Peter Kevan, a professor emeritus at the Ontario Agricultural College and internationally known bee expert, said starvation is a major factor in bee deaths during the winter.

“Starvation is a management problem,” Kevan said, adding it points to the need for better training of beekeepers.

“We really do need a systematic way of monitoring management practices so that we can make comparisons between the regions in Canada to try to understand what can be done better here or there.”

The starvation issue is due in part to the rather conservative nature of the beekeepers.

“Beekeeping equipment by and large has not changed, at least in the field, for about 150 years,” Kevan said. “I think there are some new approaches that could be taken, that need to be taken.”

Kevan also said the effects of pesticides on bees has been poorly monitored and documented. The debate over the use of neonic seed treatments has created a situation where emotions trump logic at times.

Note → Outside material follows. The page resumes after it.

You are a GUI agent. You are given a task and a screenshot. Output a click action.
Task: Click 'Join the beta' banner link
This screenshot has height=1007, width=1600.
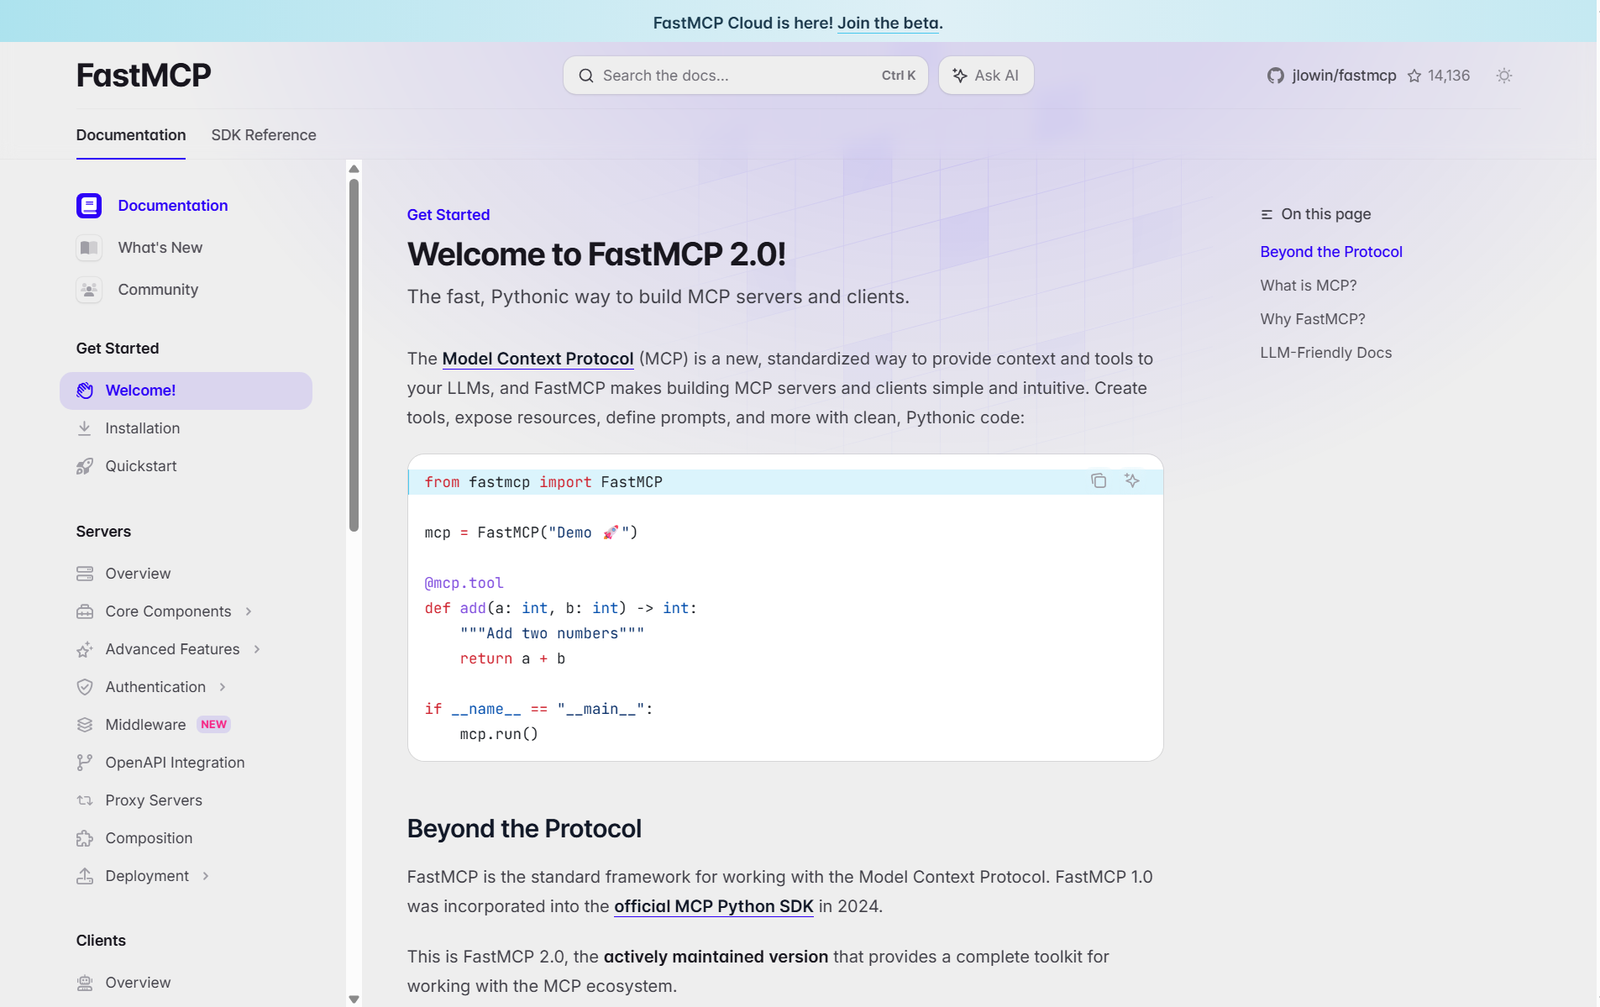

“Disagreements have sort of resulted in the situation being clouded by emotionally expressed opinions, backed up with some facts, some factoids, and some fallacies,” Kevan said. “We are not getting a very good picture of the actual problem, unfortunately, because of the way things are unfolding. Everybody has a stake in it and we understand what those stakes are and that everybody’s stake is legitimate. But there has to be some sort of balance, which seems to be somewhat lacking.”